LONDON, May 18 (Reuters) - Russian coal miner SUEK has signed a US$1bn five-year pre-export financing with a group of 19 international and domestic lenders, the company said in a statement.
The loan, which is secured against SUEK’s export revenues, has an option to increase up to US$1.2bn and will be used for refinancing as well as general corporate purposes.
Deutsche Bank acted as a coordinator on the deal.
“We at SUEK are very pleased with the results of this syndication and how our achievements, plans, and strategy are perceived by our lending banks,” said SUEK’s CFO Nikolay Pilipenko.
The deal closed oversubscribed, attracting around US$1.8bn in commitments — reflecting the growing appetite from international lenders for non sanctioned Russian credits, a bnker close to the deal said.

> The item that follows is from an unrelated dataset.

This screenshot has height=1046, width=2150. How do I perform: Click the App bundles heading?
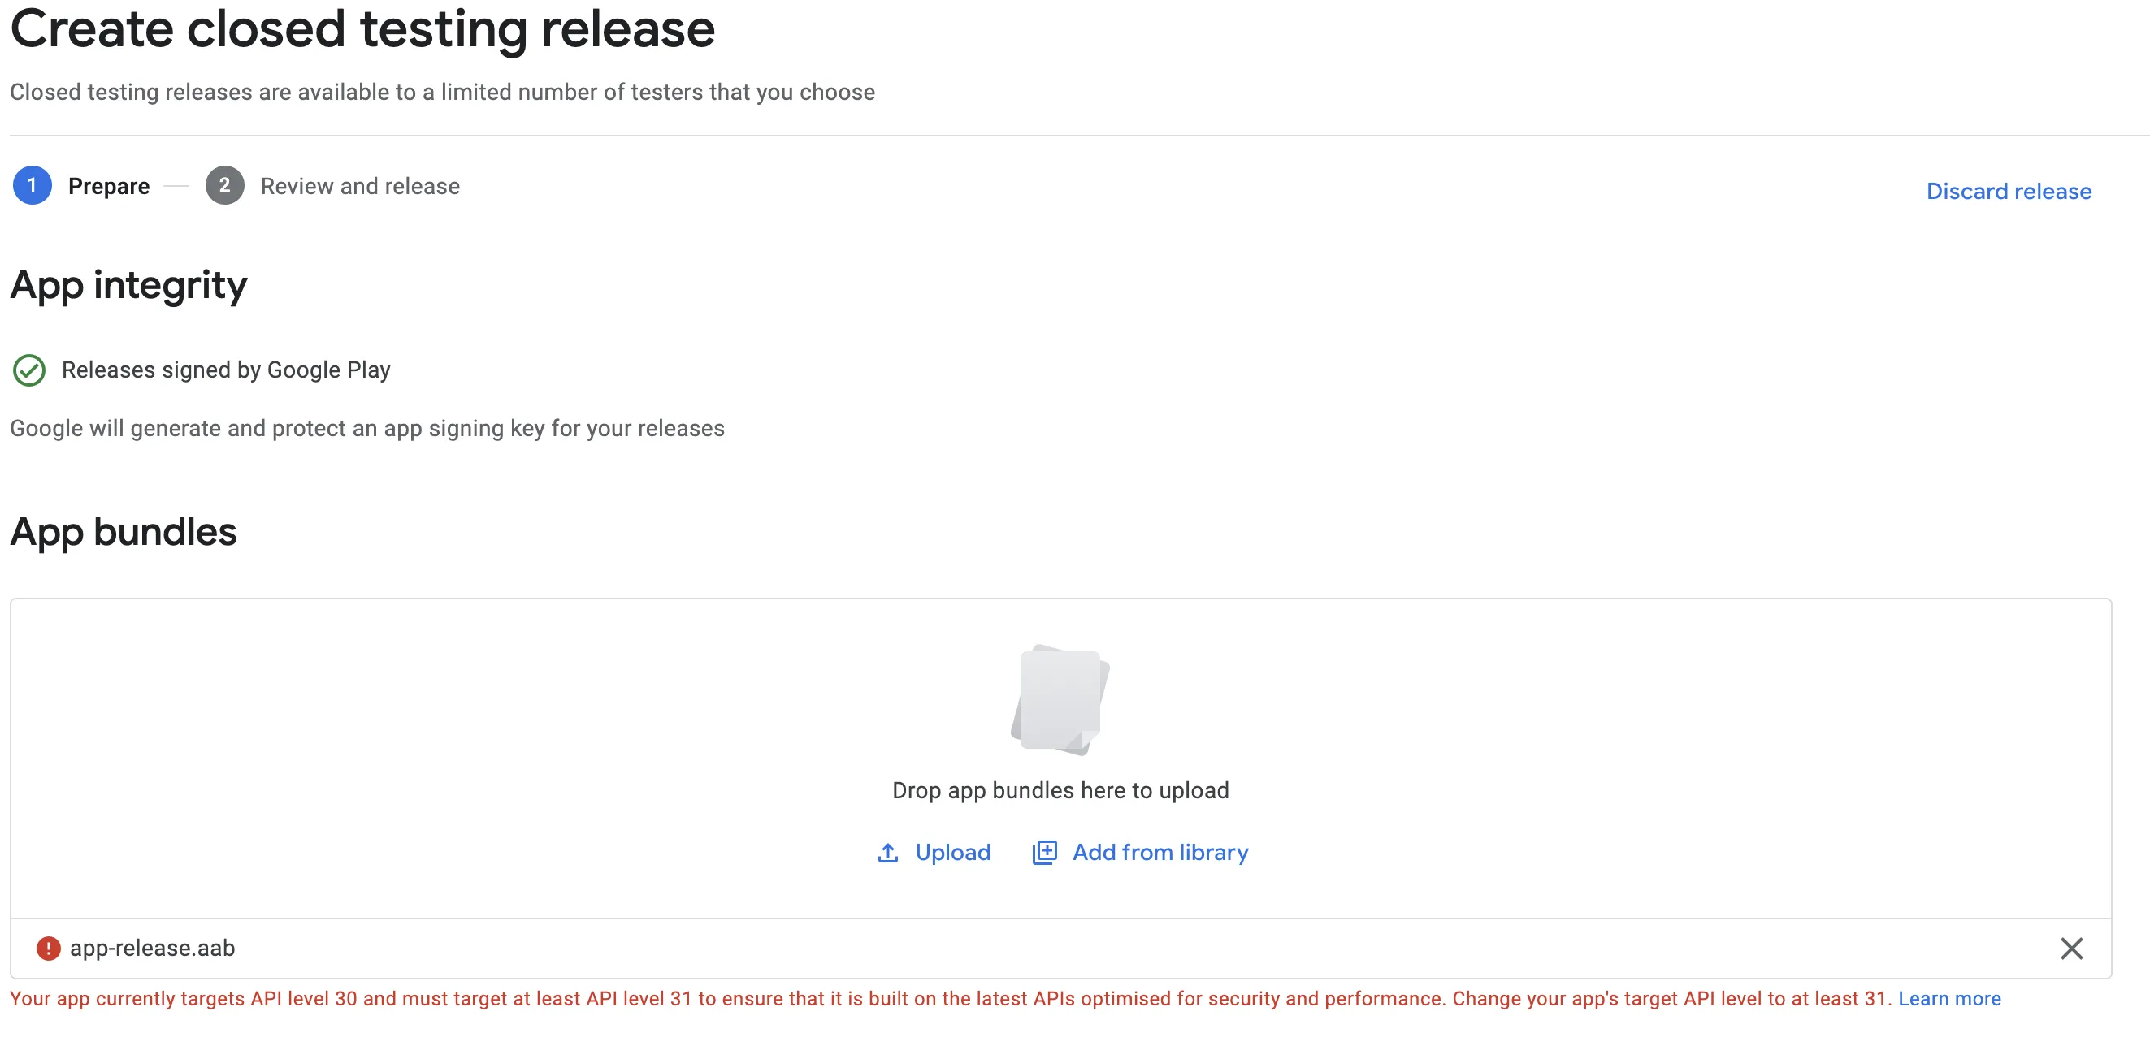point(124,531)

The use of accordion facilities on Russian loans has also become a defining feature. Loans for Russian metal and mining companies Metalloinvest and Acron, which closed this month, both included accordion features.
Metalloinvest signed a US$1.05bn PXF with an option to draw an additional US$450m, while Acron signed a PXF for up to US$750m.
In March Russian Railways signed a US$420m five-year loan that included an accordion feature allowing it to increase to up to US$1bn.
The use of accordion features allows Russian corporate borrowers to accommodate the increased demand from lenders and also to speed up what can sometimes be sluggish processes from the origination to the final signing of these loans.
“For whatever reasons SUEK took its time [with the deal]. The accordion is just a safety feature to bring in all the banks that are not ready and approved by a certain date,” a second banker said.
The accordion feature on SUEK’s loan also enabled smaller domestic banks to participate in the deal. While the international banks provided the main tranche, the Russian lenders joined the second accordion tranche.
SUEK was last in the market in February 2016 when it signed a US$1bn pre-export financing that comprised a five-year tranche and a seven-year tranche.